- [Prompt] Reproduce the material below, beginning at the line that contains "Stellen (20, 626)" and stopping after the line that contains "Deine Ziele (24, 1088)". Keep every line in that range and increase each number in the coordinates by 122.
----------------
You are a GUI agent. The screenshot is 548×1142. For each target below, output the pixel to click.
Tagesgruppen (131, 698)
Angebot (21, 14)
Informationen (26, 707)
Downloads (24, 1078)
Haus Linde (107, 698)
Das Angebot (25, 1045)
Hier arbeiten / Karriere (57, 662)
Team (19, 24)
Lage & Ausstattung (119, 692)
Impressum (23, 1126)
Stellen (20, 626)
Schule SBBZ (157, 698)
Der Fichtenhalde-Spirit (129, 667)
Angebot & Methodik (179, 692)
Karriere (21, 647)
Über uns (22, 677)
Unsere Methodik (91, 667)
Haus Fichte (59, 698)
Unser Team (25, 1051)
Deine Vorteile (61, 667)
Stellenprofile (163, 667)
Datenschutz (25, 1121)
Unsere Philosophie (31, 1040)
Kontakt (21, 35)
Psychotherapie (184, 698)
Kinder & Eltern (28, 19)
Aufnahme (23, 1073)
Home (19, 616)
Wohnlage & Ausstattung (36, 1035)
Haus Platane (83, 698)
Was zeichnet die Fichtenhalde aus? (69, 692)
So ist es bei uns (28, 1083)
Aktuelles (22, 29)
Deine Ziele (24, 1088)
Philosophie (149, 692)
----------------
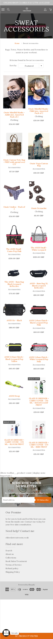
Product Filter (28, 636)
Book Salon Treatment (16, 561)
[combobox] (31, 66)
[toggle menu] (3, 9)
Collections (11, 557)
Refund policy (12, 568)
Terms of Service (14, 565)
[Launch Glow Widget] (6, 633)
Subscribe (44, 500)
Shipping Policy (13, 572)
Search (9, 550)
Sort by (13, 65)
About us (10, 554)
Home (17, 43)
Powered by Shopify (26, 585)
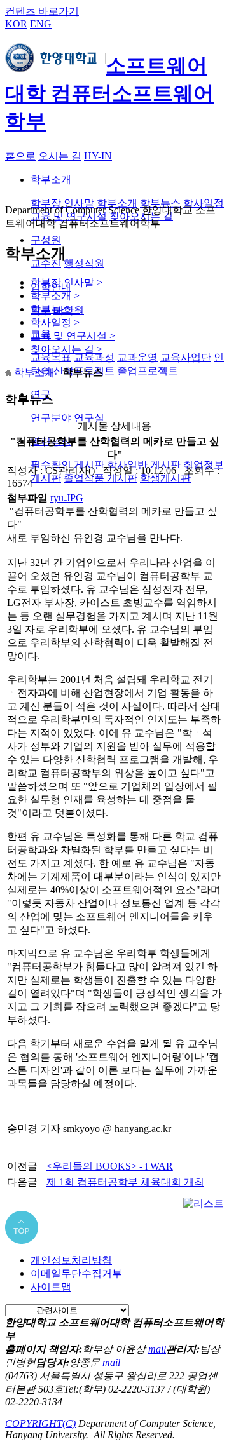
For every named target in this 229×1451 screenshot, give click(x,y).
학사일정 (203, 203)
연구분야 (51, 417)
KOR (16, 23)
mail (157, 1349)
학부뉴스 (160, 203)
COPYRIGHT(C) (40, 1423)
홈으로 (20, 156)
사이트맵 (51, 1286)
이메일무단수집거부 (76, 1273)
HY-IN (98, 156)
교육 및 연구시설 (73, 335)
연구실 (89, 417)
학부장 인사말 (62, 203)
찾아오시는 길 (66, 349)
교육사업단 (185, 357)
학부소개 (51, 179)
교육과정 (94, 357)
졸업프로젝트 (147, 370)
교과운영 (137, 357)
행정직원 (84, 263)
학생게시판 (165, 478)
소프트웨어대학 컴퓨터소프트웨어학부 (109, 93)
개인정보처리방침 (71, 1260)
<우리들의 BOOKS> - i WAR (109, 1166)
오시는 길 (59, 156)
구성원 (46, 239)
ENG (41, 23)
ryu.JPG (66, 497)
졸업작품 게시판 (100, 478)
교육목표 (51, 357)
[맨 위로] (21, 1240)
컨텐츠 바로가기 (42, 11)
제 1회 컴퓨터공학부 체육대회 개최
----------------
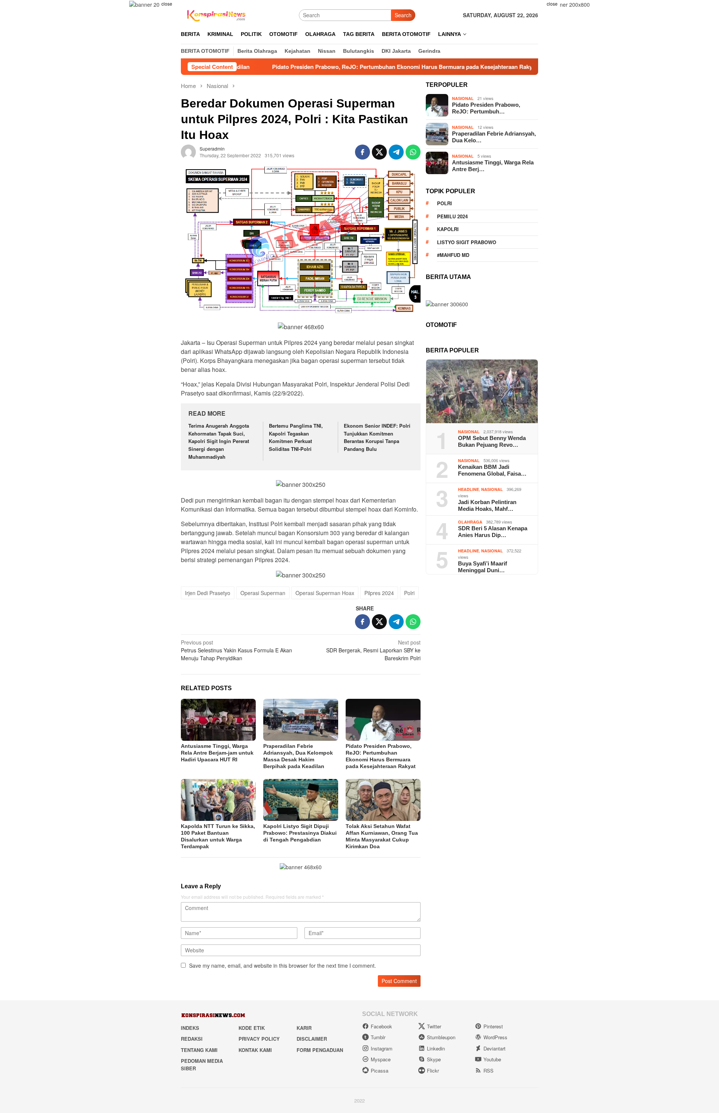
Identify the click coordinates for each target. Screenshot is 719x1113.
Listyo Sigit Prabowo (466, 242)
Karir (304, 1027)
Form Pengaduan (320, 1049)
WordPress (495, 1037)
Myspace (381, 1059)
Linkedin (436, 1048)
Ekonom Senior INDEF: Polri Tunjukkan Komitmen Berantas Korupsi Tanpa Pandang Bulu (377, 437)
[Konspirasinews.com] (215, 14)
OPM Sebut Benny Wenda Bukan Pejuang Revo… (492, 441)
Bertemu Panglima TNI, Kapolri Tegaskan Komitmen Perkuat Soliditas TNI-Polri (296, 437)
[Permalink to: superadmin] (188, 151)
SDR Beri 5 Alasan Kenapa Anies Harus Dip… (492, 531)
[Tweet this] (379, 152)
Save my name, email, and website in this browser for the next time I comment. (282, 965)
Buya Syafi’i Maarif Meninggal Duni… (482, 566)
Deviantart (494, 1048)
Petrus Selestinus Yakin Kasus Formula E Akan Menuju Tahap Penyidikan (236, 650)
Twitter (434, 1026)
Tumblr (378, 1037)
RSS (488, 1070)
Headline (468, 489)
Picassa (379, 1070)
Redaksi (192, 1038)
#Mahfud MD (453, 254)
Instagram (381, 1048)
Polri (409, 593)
----------------
- [Output for this exercise]
Stellen (142, 748)
Schule SBBZ (279, 820)
Der Fichtenhalde-Spirit (251, 789)
Angebot & Methodik (301, 814)
Karriere (143, 769)
Über uns (144, 799)
Unsere Methodik (213, 789)
Haus Fichte (181, 820)
Unser Team (147, 1173)
Deine Vorteile (183, 789)
Stellenprofile (285, 789)
Datenschutz (147, 1243)
Unsere Philosophie (153, 1162)
Kontakt (143, 157)
Psychotherapie (306, 820)
Kinder & Eltern (150, 141)
Aufnahme (145, 1195)
Home (141, 738)
Wohnlage & Ausstattung (158, 1157)
Haus Platane (205, 820)
Was zeichnet die Fichtenhalde aus? (191, 814)
So ist es bei uns (150, 1205)
Aktuelles (144, 151)
Deine Ziele (146, 1210)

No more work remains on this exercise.